WebApp configuration

In the WebApp configuration, the shared configuration is reused:

@SpringBootApplication
@Import(JobRunrStorageConfiguration.class)
public class WebApplication {

    public static void main(String[] args) {
        SpringApplication.run(WebApplication.class, args);
    }

    @Bean
    public JobScheduler jobScheduler(StorageProvider storageProvider) {
        JobScheduler jobScheduler = new JobScheduler(storageProvider);
        BackgroundJob.setJobScheduler(jobScheduler);
        return jobScheduler;
    }
}

The only extra bean defined here is the JobScheduler bean. By adding the JobScheduler also to the BackgroundJob class, the static methods on BackgroundJob can be called directly and there is no need to inject the JobScheduler in classes where background jobs are enqueued - this is off course a matter of taste.
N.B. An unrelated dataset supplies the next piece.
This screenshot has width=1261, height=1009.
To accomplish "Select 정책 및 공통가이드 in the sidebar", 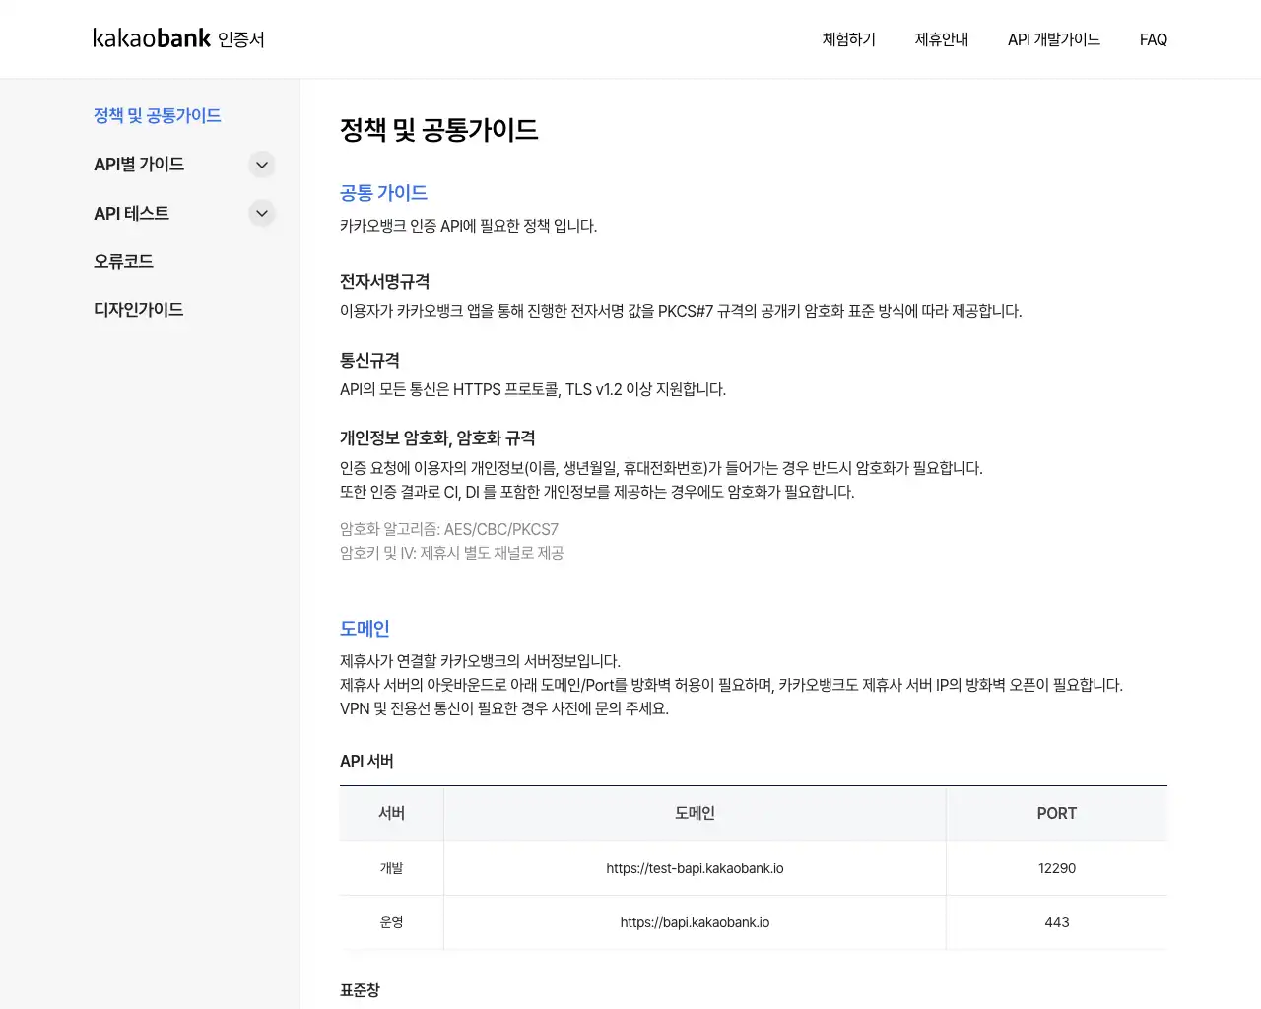I will (157, 115).
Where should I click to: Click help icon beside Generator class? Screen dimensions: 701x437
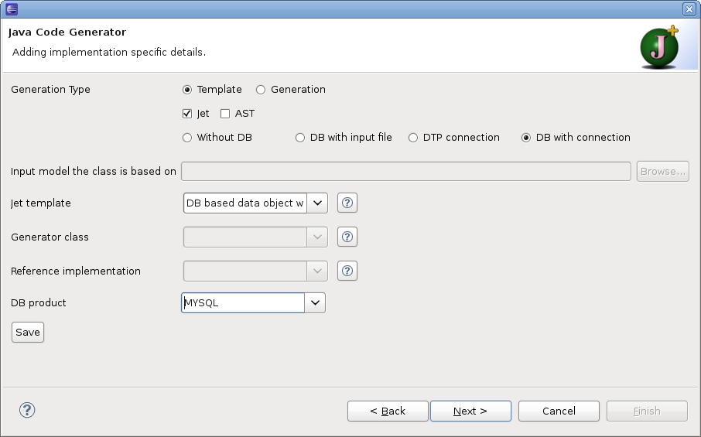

Background job server configuration

The Background job server configuration again reuses the shared configuration:

@SpringBootApplication
@Import(JobRunrStorageConfiguration.class)
public class JobServerApplication implements CommandLineRunner {

    public static void main(String[] args) {
        SpringApplication.run(JobServerApplication.class, args);
    }

    @Override
    public void run(String... args) throws InterruptedException {
        Thread.currentThread().join(); // keep running forever
    }

    @Bean
    public JobRunrDashboardWebServer dashboardWebServer(StorageProvider storageProvider, JsonMapper jsonMapper) {
        final JobRunrDashboardWebServer jobRunrDashboardWebServer = new JobRunrDashboardWebServer(storageProvider, jsonMapper);
        jobRunrDashboardWebServer.start();
        return jobRunrDashboardWebServer;
    }

    @Bean
    public BackgroundJobServer backgroundJobServer(StorageProvider storageProvider, JobActivator jobActivator) {
        final BackgroundJobServer backgroundJobServer = new BackgroundJobServer(storageProvider, jobActivator);
        backgroundJobServer.start();
        return backgroundJobServer;
    }

    @Bean
    public JobActivator jobActivator(ApplicationContext applicationContext) {
        return applicationContext::getBean;
    }
}

Here, three extra beans are defined:

  • the JobRunrDashboardWebServer which visualizes the processing of all jobs and consumes the StorageProvider and JsonMapper which are defined in the shared configuration
  • the BackgroundJobServer is defined and consumes again the StorageProvider and the JobActivator
  • the JobActivator is defined and uses the Spring application context to find the correct bean on which to call the background job method.

Advanced Configuration

The JobRunr configuration allows you to setup JobRunr completely to your liking.

BackgroundJobServer

You can configure the amount of worker threads and the different JobFilters that the BackgroundJobServer should run:

BackgroundJobServer backgroundJobServer = new BackgroundJobServer(storageProvider, jobActivator, usingStandardBackgroundJobServerConfiguration().andWorkerCount(workerCount));
backgroundJobServer.setJobFilters(List.of(new RetryFilter(2)));
backgroundJobServer.start();

DashboardWebServer

Also some options of the DashboardWebServer can be configured:

int portOnWhichToRunDashboard = 8080;
JobRunrDashboardWebServer dashboardWebServer = new JobRunrDashboardWebServer(storageProvider, jsonMapper, portOnWhichToRunDashboard);
dashboardWebServer.start();

For more options, check out the JobRunr JavaDoc.